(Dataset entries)
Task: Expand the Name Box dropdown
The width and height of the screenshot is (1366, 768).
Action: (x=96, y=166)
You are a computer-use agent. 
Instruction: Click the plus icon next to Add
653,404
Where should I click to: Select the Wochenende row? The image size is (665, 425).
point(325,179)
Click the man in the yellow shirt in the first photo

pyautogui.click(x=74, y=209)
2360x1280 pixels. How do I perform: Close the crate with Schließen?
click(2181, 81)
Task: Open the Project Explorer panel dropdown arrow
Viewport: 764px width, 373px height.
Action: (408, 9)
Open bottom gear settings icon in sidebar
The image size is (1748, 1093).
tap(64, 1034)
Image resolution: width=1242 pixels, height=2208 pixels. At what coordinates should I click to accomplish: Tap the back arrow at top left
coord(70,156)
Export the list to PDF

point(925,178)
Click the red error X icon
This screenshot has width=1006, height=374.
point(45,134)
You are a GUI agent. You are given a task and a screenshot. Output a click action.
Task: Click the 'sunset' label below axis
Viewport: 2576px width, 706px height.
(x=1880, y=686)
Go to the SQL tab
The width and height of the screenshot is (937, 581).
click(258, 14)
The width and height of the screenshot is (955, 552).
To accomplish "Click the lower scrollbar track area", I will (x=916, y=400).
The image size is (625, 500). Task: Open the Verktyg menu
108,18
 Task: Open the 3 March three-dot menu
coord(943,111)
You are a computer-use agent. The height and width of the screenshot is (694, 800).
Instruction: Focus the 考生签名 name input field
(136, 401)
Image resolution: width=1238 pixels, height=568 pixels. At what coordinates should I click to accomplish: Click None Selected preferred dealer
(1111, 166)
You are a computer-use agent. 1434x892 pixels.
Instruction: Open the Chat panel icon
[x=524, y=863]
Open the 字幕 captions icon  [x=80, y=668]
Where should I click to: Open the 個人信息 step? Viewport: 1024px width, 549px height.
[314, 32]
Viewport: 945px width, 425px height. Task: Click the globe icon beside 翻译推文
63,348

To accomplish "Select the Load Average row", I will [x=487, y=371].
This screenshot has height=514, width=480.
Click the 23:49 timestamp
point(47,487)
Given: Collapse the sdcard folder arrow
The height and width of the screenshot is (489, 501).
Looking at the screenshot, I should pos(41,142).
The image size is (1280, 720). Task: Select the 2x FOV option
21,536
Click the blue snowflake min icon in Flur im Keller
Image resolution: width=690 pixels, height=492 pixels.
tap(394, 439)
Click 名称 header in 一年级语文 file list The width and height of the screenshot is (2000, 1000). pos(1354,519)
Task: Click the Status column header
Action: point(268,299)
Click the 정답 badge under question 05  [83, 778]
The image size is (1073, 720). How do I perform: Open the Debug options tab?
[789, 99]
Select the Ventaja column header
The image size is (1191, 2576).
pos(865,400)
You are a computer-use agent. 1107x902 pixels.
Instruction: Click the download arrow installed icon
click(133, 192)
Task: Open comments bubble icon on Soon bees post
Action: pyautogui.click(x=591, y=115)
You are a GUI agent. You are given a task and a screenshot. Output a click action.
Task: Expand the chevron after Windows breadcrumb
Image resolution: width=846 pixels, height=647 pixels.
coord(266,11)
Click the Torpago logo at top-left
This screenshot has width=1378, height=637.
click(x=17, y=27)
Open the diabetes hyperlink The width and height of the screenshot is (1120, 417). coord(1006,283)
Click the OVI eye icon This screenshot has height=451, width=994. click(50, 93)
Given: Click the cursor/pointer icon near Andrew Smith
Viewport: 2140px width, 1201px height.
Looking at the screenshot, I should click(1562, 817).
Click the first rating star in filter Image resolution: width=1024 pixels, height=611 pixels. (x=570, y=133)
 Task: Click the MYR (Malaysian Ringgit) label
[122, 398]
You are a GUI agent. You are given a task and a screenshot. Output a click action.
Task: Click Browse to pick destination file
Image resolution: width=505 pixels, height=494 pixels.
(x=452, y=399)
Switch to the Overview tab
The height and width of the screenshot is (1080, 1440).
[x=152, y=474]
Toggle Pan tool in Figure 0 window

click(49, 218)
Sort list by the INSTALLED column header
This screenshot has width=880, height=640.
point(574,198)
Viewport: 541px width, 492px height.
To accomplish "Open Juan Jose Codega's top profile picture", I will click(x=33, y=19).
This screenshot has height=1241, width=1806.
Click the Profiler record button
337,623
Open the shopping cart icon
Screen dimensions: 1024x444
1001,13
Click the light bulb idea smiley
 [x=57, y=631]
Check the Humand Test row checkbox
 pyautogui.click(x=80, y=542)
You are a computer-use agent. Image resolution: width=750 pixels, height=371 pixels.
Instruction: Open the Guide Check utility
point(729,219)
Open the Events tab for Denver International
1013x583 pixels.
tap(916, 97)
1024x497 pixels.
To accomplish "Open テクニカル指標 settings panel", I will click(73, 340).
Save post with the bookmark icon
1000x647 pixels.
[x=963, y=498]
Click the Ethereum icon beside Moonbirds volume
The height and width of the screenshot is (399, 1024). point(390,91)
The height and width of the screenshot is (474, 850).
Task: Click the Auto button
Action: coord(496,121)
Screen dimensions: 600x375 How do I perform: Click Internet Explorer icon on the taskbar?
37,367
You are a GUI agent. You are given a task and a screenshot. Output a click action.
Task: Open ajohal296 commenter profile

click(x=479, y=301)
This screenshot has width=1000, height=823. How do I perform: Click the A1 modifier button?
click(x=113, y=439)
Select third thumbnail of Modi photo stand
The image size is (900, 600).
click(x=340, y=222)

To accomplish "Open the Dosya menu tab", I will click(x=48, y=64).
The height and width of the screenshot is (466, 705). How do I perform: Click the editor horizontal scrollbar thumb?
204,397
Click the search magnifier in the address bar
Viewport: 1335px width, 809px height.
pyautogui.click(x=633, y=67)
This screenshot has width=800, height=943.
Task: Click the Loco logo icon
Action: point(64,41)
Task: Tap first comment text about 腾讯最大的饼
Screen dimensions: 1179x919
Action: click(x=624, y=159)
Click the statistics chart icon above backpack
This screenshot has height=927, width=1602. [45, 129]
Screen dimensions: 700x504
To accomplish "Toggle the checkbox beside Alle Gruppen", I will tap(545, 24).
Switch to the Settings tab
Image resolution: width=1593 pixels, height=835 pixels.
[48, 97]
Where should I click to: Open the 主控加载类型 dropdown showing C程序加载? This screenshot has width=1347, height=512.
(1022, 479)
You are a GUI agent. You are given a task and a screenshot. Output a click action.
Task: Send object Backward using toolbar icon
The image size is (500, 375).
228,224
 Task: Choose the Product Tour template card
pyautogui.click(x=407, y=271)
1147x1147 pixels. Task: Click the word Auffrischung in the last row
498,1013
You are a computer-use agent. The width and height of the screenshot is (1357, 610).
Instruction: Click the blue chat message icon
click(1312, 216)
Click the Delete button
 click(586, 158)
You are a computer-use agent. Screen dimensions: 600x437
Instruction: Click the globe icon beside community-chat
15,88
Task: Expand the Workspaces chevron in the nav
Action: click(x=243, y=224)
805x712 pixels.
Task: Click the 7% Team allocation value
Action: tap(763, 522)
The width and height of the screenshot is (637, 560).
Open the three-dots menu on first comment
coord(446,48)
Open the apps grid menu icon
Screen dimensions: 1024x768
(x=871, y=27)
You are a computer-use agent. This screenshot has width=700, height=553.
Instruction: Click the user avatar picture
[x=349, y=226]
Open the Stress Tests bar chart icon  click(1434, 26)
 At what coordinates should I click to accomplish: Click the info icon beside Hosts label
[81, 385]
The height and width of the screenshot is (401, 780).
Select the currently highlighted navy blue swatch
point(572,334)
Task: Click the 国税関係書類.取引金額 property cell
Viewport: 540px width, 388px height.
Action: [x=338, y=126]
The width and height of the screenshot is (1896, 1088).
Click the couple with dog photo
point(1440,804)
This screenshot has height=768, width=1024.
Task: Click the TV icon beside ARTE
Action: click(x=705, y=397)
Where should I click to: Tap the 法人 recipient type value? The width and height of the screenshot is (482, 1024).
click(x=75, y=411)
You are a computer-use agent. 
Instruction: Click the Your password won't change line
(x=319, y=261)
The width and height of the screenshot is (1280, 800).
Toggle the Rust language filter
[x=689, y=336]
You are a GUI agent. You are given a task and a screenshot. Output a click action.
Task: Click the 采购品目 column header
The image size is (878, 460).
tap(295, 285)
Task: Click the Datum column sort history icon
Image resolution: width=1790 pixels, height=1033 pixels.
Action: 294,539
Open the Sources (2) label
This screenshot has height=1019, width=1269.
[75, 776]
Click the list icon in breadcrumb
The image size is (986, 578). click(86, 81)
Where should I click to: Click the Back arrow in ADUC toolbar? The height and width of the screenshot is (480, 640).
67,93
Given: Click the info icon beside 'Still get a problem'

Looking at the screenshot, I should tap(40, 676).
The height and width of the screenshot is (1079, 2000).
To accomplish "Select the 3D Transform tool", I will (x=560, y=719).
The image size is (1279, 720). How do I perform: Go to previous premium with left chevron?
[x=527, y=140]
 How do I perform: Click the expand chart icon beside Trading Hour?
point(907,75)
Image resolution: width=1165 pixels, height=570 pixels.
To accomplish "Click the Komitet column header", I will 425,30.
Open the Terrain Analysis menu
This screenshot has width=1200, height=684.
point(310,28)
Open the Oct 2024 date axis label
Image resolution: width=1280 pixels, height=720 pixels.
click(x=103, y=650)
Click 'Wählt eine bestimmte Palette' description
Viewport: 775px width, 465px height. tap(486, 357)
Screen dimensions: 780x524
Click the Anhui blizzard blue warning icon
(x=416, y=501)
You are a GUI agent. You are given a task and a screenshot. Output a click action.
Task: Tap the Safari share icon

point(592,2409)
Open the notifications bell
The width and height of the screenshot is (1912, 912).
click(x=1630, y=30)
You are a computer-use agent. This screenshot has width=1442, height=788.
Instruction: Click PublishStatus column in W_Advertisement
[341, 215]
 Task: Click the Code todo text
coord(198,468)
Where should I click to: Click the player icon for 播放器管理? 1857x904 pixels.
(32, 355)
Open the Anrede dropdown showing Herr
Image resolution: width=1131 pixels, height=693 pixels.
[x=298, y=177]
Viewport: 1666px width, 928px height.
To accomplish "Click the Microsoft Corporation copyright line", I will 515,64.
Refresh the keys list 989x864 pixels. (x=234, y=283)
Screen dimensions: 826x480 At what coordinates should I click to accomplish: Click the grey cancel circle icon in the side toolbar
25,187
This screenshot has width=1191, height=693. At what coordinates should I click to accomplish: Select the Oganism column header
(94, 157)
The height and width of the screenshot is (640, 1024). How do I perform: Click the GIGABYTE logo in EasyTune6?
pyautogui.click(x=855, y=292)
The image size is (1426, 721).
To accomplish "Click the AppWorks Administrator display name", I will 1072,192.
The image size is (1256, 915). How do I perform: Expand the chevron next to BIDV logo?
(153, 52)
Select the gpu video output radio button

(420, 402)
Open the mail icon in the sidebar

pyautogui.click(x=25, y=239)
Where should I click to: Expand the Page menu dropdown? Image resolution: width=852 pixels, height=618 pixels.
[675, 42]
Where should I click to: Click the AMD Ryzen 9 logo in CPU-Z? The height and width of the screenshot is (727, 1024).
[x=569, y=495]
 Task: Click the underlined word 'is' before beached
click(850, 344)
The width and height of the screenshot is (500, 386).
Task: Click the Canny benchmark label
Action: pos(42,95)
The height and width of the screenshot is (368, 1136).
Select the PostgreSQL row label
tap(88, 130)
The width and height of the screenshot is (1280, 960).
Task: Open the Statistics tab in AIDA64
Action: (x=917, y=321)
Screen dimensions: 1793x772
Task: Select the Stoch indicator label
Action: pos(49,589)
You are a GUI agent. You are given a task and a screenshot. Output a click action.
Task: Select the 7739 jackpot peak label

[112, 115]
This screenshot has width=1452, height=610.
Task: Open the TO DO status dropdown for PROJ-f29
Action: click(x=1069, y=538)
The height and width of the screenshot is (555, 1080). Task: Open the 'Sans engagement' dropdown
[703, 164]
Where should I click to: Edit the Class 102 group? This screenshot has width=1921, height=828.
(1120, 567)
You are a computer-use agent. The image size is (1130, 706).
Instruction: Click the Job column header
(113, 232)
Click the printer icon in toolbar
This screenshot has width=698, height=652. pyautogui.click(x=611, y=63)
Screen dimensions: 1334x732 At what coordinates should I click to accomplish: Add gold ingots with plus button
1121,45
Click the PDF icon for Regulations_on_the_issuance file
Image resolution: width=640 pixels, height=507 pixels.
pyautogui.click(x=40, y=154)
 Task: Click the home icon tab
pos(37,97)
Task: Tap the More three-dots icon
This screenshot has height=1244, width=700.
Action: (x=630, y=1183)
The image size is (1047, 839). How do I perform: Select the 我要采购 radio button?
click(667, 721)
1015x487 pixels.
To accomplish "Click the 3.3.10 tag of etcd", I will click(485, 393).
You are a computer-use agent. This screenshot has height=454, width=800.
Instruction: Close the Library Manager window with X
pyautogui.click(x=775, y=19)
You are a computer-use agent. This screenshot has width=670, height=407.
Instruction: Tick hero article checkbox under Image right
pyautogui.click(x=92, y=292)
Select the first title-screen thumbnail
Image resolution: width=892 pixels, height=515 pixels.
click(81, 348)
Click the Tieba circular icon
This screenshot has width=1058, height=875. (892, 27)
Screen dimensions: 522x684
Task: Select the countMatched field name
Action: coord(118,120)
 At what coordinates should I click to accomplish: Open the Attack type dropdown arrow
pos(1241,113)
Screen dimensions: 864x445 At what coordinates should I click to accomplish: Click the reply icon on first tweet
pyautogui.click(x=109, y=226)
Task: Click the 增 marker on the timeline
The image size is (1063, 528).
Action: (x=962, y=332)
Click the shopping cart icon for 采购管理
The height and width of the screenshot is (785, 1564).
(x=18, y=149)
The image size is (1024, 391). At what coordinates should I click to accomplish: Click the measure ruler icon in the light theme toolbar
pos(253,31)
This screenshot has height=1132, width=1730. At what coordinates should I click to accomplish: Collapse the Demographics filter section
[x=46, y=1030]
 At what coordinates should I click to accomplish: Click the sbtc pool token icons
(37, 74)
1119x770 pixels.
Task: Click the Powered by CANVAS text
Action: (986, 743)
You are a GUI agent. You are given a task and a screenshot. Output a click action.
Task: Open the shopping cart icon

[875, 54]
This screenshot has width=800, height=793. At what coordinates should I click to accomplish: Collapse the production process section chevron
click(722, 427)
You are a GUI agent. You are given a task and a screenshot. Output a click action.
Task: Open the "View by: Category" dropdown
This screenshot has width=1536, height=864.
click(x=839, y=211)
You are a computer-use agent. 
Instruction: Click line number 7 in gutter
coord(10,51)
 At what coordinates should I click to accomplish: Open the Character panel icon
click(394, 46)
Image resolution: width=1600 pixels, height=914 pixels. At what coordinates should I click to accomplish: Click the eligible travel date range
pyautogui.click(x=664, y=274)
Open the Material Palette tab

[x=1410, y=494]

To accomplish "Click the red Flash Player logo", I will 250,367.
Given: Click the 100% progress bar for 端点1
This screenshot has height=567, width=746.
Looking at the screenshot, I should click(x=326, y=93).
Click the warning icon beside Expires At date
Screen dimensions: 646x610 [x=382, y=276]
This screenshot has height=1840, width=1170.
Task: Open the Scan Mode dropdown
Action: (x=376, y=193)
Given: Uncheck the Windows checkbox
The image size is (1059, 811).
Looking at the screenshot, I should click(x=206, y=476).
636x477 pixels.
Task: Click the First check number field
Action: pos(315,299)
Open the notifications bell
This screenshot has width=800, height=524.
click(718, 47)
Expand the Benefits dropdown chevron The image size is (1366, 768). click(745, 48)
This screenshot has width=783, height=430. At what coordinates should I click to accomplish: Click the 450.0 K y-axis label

## Requirement
What lines in the data hold the word "thumbnail"? Return them.

## Solution
Select third thumbnail of Modi photo stand
Select the first title-screen thumbnail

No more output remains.